The Civil Air Navigation Services Organisation (CANSO) has launched a new initiative to reduce greenhouse gas emissions from air traffic management facilities. The new CANSO publication, Air Navigation Service Provider Carbon Footprinting: A Best Practice Guide, helps air navigation service providers (ANSP) measure, monitor and improve their environmental performance on the ground.
Launching the new guide, CANSO Director General, Jeff Poole, said: “CANSO Members take their environmental and social responsibilities very seriously. The air traffic management (ATM) industry is already playing a vital role in reducing aircraft emissions through more efficient operations. ANSPs can also reduce emissions more directly by managing the environmental impact of operating the facilities they own and manage. This guide gives ANSPs the tools to do that and I encourage all ANSPs to measure their carbon emissions as a crucial first step in identifying and delivering environmental improvements.”

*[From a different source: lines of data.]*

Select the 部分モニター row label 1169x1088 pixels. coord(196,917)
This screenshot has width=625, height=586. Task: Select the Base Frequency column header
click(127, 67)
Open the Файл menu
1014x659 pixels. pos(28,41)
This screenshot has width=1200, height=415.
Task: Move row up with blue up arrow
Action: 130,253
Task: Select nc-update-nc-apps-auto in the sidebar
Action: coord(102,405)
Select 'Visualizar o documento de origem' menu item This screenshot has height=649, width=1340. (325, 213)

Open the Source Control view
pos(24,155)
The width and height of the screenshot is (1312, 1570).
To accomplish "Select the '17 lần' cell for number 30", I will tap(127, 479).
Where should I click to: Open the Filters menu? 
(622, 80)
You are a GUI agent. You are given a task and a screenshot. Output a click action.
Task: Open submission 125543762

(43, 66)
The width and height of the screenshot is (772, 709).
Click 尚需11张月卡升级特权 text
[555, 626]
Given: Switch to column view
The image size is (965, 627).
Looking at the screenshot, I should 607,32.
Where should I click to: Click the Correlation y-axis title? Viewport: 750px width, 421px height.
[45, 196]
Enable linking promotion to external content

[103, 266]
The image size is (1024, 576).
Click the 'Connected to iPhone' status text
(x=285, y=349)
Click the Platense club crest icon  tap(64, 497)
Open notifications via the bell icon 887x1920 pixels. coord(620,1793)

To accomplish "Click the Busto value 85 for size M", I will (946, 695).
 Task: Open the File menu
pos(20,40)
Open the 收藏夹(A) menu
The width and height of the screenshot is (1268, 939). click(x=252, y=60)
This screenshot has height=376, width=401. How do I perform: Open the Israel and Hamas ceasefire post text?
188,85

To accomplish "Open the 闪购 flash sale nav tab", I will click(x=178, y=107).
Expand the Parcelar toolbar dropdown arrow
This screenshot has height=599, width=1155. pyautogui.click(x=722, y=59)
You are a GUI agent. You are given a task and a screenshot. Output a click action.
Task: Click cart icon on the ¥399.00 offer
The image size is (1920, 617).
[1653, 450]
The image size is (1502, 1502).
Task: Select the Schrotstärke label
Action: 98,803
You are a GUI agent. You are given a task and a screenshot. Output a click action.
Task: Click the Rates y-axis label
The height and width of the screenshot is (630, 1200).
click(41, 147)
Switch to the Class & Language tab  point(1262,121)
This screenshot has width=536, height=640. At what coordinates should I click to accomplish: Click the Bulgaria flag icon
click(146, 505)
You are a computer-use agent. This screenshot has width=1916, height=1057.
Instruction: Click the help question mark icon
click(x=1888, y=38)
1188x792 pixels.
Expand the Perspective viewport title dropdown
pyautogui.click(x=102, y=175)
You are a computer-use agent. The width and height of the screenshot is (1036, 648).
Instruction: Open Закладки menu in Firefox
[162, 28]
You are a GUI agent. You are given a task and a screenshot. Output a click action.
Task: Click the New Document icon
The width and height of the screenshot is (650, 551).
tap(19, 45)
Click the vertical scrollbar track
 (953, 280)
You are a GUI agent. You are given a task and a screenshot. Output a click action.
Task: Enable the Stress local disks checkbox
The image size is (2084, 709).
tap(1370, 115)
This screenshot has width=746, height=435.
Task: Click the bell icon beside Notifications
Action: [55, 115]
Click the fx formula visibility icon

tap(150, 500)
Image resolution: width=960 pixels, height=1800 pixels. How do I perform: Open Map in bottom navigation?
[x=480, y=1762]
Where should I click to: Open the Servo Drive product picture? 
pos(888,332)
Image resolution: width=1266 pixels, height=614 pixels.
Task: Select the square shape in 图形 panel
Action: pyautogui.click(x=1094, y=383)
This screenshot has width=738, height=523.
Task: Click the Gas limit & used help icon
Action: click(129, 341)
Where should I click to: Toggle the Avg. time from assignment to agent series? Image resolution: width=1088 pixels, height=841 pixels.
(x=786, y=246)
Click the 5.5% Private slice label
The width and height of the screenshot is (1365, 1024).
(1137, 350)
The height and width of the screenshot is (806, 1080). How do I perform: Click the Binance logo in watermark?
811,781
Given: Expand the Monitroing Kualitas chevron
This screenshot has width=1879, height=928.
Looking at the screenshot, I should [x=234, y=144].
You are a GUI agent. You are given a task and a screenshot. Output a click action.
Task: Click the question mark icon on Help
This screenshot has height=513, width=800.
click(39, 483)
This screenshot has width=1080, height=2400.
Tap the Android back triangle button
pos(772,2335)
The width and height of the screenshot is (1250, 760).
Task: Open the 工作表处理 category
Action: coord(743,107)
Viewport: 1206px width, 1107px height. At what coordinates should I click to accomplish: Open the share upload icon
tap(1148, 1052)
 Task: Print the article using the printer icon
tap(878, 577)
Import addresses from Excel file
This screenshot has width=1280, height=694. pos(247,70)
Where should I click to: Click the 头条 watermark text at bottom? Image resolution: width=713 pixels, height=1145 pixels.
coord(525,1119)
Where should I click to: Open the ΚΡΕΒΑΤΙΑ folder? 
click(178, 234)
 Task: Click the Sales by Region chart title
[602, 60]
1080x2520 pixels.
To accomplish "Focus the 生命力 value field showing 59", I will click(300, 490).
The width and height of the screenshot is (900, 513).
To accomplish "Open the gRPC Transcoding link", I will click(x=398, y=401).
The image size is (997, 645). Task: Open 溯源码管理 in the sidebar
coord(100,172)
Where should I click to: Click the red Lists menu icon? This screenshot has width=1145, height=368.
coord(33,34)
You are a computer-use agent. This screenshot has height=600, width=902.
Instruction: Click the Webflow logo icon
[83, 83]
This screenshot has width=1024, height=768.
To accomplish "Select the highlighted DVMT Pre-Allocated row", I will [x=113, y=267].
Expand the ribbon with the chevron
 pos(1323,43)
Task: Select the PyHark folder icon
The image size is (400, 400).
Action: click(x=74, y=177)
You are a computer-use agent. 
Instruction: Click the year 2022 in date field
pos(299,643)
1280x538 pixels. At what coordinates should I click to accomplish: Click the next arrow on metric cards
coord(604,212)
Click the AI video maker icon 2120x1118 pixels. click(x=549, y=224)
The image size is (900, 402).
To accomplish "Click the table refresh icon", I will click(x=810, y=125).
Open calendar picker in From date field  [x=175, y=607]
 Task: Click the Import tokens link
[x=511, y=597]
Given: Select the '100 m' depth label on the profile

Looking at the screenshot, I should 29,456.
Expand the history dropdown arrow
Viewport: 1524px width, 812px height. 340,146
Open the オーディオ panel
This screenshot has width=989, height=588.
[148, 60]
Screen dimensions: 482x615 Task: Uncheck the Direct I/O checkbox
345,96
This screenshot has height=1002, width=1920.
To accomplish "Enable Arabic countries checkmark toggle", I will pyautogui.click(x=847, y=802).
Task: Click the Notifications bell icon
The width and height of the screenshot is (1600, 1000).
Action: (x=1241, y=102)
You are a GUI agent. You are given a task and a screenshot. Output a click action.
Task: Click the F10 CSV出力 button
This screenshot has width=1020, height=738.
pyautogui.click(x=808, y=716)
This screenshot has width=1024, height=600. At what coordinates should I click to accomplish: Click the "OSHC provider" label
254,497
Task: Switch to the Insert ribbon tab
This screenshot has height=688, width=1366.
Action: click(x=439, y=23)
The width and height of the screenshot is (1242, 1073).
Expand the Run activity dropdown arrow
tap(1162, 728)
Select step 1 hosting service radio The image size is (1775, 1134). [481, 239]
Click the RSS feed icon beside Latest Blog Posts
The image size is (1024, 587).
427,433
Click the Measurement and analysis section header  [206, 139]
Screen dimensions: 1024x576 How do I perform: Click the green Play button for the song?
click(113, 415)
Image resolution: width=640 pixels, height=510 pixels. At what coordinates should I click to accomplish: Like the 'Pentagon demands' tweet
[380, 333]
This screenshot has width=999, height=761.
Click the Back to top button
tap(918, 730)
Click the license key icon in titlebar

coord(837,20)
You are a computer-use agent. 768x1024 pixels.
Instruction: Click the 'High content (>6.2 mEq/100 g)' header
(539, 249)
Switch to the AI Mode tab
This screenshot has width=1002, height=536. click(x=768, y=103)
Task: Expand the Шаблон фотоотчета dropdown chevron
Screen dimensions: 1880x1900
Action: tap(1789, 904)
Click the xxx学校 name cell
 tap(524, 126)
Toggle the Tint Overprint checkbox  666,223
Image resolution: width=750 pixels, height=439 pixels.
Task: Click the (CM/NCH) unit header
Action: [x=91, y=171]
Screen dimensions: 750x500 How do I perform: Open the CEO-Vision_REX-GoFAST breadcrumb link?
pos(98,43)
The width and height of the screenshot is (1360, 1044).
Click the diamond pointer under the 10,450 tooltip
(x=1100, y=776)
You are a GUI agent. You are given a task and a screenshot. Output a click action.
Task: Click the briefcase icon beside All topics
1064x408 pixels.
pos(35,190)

The aim of the guide is to provide ANSPS with a framework to establish tailored programmes to measure, monitor and reduce emissions from their ground-based facilities. It focuses mainly on the management of ‘estate’ related carbon impacts, such as emissions from powering ANSP buildings and the infrastructure associated with delivering ANSP operations and services. The guide is based on best practice by ANSPs that have well-established carbon footprinting programmes and includes case studies of how some ANSPs are significantly reducing their emissions.
The new initiative is part of the ATM industry’s successful efforts to help reduce greenhouse gas emissions from aviation. CANSO plays a full part in the aviation industry’s four-pillar strategy to reduce aviation’s climate impact: investing in new technology; improving operational performance; developing more efficient infrastructure; and market based measures. CANSO and its Members continue to focus on pillar two – improving the efficiency of aircraft operations; and pillar three – improving aviation infrastructure. The ATM industry is helping to implement pillar two through procedures that enable aircraft to fly shorter, optimum routes and take-off and land with smoother trajectories, thus reducing emissions. For pillar three, we are working with States to modernise and upgrade their ATM systems to increase capacity and reduce delays, thus reducing emissions, increasing efficiency and ensuring a smoother experience for passengers.